» REQUIREMENT: Each line of the material below with the word "refresh" is to be reported.

» INPUT DATA:
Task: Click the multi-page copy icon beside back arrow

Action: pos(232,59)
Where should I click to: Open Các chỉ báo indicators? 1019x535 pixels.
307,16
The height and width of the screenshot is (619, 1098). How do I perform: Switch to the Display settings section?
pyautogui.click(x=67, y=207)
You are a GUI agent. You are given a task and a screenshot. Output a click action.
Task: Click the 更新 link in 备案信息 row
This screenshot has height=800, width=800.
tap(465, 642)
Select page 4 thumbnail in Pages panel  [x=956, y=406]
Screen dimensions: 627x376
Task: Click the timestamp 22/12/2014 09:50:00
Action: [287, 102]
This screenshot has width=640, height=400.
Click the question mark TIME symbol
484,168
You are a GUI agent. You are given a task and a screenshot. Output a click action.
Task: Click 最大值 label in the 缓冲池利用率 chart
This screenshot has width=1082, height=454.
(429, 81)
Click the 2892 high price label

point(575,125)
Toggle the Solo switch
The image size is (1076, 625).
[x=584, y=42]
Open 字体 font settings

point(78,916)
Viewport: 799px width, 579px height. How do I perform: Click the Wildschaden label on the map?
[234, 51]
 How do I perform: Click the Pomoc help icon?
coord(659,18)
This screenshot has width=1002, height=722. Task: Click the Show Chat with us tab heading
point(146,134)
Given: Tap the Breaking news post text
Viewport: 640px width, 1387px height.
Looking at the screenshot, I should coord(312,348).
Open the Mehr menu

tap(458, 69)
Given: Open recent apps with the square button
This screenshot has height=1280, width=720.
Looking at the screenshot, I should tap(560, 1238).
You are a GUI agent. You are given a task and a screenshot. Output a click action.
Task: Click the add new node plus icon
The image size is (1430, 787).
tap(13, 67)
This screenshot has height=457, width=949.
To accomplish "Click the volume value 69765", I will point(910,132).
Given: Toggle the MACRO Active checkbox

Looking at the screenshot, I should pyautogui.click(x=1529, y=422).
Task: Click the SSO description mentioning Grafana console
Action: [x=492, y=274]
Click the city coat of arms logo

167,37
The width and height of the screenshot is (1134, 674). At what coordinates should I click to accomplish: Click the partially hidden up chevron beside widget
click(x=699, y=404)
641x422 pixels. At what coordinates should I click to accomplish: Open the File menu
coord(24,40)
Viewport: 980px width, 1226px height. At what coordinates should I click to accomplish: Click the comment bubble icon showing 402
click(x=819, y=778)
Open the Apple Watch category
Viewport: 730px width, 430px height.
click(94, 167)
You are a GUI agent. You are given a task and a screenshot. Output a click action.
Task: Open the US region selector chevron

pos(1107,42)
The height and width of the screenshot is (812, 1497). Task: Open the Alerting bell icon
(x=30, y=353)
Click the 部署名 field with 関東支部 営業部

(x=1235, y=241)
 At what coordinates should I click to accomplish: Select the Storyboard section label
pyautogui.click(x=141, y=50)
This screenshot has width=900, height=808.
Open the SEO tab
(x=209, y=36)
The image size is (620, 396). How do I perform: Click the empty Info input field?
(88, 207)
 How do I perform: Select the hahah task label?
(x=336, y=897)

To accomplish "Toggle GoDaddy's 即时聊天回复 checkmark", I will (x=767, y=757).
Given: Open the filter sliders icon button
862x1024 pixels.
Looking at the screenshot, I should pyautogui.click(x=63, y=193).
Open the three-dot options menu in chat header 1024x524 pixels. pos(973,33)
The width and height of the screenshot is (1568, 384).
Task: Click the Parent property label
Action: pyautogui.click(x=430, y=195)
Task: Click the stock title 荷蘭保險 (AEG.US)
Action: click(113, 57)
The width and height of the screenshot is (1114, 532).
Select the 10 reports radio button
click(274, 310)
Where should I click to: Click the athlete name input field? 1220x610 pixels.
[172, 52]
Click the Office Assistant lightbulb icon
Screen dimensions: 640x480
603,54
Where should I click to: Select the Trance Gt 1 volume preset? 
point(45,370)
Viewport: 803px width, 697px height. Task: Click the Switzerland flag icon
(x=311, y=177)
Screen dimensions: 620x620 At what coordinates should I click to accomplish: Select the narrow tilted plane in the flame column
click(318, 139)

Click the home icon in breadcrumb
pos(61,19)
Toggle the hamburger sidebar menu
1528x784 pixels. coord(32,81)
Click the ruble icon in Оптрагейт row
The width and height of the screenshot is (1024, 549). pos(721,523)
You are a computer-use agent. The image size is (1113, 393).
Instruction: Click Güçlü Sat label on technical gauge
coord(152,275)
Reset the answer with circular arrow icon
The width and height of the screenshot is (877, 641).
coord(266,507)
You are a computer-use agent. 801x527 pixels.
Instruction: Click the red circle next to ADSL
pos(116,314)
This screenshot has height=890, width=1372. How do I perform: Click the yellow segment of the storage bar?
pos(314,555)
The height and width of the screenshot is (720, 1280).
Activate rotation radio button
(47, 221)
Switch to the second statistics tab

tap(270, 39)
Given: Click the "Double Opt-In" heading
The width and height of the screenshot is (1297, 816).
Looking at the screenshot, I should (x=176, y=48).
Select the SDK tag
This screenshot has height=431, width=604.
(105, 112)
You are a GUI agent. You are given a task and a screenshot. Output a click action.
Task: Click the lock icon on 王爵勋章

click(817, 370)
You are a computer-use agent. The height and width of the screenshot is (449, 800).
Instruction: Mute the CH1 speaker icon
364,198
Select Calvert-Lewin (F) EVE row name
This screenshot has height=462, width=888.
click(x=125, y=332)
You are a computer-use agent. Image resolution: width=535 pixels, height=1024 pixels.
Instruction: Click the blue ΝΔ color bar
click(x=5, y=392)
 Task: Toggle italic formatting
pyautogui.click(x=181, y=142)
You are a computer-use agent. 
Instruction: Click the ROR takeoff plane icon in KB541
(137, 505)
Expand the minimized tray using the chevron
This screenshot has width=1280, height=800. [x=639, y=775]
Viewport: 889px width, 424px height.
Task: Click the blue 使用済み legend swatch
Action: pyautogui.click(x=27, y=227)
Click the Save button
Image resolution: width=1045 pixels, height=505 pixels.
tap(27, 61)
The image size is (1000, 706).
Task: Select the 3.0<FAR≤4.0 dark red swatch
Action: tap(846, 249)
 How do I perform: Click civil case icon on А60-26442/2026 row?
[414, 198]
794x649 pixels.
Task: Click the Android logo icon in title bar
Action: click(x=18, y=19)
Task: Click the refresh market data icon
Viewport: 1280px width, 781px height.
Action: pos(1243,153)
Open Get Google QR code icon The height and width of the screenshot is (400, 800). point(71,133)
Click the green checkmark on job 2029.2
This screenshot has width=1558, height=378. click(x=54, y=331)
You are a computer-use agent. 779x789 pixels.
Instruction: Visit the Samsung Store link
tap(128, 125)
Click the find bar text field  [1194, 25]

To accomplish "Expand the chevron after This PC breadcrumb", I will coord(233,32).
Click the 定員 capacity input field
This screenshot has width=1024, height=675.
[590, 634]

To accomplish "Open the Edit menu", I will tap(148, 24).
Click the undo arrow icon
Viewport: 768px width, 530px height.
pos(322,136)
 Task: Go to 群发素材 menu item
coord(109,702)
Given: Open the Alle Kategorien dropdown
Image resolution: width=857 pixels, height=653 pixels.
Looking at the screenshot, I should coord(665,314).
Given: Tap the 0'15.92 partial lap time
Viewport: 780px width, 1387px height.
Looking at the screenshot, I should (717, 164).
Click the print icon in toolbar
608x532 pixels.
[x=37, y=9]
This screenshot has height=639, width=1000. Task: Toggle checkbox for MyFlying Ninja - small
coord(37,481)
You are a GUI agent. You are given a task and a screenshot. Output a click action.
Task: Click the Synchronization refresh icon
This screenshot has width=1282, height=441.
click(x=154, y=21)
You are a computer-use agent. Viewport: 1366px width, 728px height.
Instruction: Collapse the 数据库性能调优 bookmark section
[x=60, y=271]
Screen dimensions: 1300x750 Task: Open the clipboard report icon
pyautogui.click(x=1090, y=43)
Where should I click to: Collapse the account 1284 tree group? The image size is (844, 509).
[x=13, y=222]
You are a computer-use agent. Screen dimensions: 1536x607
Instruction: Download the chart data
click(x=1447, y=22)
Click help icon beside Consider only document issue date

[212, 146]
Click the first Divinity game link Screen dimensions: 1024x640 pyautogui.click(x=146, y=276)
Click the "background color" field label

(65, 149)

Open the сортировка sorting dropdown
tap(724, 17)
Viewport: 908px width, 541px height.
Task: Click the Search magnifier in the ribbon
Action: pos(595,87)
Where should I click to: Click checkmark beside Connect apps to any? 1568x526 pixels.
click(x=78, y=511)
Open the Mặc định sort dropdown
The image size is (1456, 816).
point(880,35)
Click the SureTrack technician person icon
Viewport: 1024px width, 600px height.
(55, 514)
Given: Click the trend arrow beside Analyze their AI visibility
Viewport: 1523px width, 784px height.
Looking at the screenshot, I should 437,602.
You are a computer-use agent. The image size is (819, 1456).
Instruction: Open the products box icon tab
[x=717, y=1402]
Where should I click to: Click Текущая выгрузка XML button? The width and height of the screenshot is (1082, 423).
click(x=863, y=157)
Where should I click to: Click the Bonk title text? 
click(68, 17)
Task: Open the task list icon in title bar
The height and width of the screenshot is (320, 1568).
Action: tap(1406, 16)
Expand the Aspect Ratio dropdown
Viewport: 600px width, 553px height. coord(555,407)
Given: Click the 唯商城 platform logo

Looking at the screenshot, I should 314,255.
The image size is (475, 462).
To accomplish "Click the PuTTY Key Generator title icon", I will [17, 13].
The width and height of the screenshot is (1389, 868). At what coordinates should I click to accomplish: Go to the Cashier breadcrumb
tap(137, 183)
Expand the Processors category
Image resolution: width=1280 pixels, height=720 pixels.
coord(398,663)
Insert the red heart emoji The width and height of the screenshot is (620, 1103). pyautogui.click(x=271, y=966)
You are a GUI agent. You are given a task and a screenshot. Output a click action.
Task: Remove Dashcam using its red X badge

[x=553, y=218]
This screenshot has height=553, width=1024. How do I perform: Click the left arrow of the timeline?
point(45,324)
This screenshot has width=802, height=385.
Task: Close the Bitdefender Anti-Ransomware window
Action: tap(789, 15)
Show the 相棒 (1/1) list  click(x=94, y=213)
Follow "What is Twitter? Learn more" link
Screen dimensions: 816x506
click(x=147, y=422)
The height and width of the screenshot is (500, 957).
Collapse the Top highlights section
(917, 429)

» FINISHED TASK:
Task: Click the refresh market data icon
Task: Click the Synchronization refresh icon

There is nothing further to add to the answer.